• Requirement
Could every entry be set down once more, exactly as given?

• Given data
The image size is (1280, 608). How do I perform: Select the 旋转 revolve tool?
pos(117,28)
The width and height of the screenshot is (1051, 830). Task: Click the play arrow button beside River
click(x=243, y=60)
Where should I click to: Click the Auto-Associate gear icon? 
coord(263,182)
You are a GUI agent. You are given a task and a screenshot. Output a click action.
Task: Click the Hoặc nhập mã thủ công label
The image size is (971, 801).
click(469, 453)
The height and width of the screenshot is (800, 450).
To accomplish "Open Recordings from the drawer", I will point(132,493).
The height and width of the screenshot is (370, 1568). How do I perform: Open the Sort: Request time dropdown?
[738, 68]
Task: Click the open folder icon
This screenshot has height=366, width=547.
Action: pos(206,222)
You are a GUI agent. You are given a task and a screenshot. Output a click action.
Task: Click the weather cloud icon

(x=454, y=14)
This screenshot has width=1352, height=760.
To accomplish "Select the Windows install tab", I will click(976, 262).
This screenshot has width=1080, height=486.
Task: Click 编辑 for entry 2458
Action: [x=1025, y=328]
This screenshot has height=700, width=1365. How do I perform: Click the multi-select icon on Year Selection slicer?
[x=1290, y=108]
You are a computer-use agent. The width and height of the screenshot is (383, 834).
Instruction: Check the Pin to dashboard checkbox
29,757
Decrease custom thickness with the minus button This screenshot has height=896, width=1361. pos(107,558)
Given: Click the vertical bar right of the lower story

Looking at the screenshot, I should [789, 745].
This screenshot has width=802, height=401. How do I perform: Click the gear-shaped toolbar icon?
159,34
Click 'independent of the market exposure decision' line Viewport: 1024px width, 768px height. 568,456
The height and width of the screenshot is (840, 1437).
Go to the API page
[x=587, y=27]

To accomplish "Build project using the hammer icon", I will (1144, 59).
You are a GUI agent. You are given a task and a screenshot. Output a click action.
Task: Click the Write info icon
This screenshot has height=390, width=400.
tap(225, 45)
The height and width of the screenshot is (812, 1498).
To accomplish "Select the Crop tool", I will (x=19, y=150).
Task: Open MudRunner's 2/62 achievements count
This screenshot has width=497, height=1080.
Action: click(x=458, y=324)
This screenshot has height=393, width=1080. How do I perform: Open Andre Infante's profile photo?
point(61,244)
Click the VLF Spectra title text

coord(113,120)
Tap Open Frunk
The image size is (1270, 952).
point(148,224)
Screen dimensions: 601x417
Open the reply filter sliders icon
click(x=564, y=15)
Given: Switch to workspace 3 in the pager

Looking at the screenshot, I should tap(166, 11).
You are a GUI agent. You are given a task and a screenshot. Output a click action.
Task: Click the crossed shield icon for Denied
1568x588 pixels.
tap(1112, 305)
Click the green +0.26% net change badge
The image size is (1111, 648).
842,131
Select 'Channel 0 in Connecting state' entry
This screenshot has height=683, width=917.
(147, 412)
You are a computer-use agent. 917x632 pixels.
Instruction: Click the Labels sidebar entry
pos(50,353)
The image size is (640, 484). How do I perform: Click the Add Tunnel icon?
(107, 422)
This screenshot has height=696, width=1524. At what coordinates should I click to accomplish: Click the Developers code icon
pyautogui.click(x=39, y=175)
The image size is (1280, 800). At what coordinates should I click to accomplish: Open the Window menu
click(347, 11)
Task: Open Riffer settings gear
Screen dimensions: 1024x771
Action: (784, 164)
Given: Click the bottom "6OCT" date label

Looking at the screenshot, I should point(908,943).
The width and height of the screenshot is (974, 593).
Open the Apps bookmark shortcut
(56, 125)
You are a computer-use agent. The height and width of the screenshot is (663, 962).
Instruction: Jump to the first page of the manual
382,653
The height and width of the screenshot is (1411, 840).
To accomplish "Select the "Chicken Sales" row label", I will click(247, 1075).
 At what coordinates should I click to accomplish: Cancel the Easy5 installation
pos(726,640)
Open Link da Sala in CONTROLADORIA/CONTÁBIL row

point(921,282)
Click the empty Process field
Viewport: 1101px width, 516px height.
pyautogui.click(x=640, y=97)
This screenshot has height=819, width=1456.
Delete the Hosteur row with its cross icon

• Final answer
The image size is (1280, 608). How do I perform: Select the 旋转 revolve tool?
pos(117,28)
The width and height of the screenshot is (1051, 830). Task: Click the play arrow button beside River
click(x=243, y=60)
Where should I click to: Click the Auto-Associate gear icon? 
coord(263,182)
You are a GUI agent. You are given a task and a screenshot. Output a click action.
Task: Click the Hoặc nhập mã thủ công label
The image size is (971, 801).
click(469, 453)
The height and width of the screenshot is (800, 450).
To accomplish "Open Recordings from the drawer", I will point(132,493).
The height and width of the screenshot is (370, 1568). How do I perform: Open the Sort: Request time dropdown?
[738, 68]
Task: Click the open folder icon
This screenshot has height=366, width=547.
Action: pos(206,222)
You are a GUI agent. You are given a task and a screenshot. Output a click action.
Task: Click the weather cloud icon

(x=454, y=14)
This screenshot has width=1352, height=760.
To accomplish "Select the Windows install tab", I will click(976, 262).
This screenshot has width=1080, height=486.
Task: Click 编辑 for entry 2458
Action: [x=1025, y=328]
This screenshot has height=700, width=1365. How do I perform: Click the multi-select icon on Year Selection slicer?
[x=1290, y=108]
You are a computer-use agent. The width and height of the screenshot is (383, 834).
Instruction: Check the Pin to dashboard checkbox
29,757
Decrease custom thickness with the minus button This screenshot has height=896, width=1361. pos(107,558)
Given: Click the vertical bar right of the lower story

Looking at the screenshot, I should [789, 745].
This screenshot has width=802, height=401. How do I perform: Click the gear-shaped toolbar icon?
159,34
Click 'independent of the market exposure decision' line Viewport: 1024px width, 768px height. 568,456
The height and width of the screenshot is (840, 1437).
Go to the API page
[x=587, y=27]

To accomplish "Build project using the hammer icon", I will (1144, 59).
You are a GUI agent. You are given a task and a screenshot. Output a click action.
Task: Click the Write info icon
This screenshot has height=390, width=400.
tap(225, 45)
The height and width of the screenshot is (812, 1498).
To accomplish "Select the Crop tool", I will (x=19, y=150).
Task: Open MudRunner's 2/62 achievements count
This screenshot has width=497, height=1080.
Action: click(x=458, y=324)
This screenshot has height=393, width=1080. How do I perform: Open Andre Infante's profile photo?
point(61,244)
Click the VLF Spectra title text

coord(113,120)
Tap Open Frunk
The image size is (1270, 952).
point(148,224)
Screen dimensions: 601x417
Open the reply filter sliders icon
click(x=564, y=15)
Given: Switch to workspace 3 in the pager

Looking at the screenshot, I should tap(166, 11).
You are a GUI agent. You are given a task and a screenshot. Output a click action.
Task: Click the crossed shield icon for Denied
1568x588 pixels.
tap(1112, 305)
Click the green +0.26% net change badge
The image size is (1111, 648).
842,131
Select 'Channel 0 in Connecting state' entry
This screenshot has height=683, width=917.
(147, 412)
You are a computer-use agent. 917x632 pixels.
Instruction: Click the Labels sidebar entry
pos(50,353)
The image size is (640, 484). How do I perform: Click the Add Tunnel icon?
(107, 422)
This screenshot has height=696, width=1524. At what coordinates should I click to accomplish: Click the Developers code icon
pyautogui.click(x=39, y=175)
The image size is (1280, 800). At what coordinates should I click to accomplish: Open the Window menu
click(347, 11)
Task: Open Riffer settings gear
Screen dimensions: 1024x771
Action: (784, 164)
Given: Click the bottom "6OCT" date label

Looking at the screenshot, I should point(908,943).
The width and height of the screenshot is (974, 593).
Open the Apps bookmark shortcut
(56, 125)
You are a computer-use agent. The height and width of the screenshot is (663, 962).
Instruction: Jump to the first page of the manual
382,653
The height and width of the screenshot is (1411, 840).
To accomplish "Select the "Chicken Sales" row label", I will click(247, 1075).
 At what coordinates should I click to accomplish: Cancel the Easy5 installation
pos(726,640)
Open Link da Sala in CONTROLADORIA/CONTÁBIL row

point(921,282)
Click the empty Process field
Viewport: 1101px width, 516px height.
pyautogui.click(x=640, y=97)
This screenshot has height=819, width=1456.
Delete the Hosteur row with its cross icon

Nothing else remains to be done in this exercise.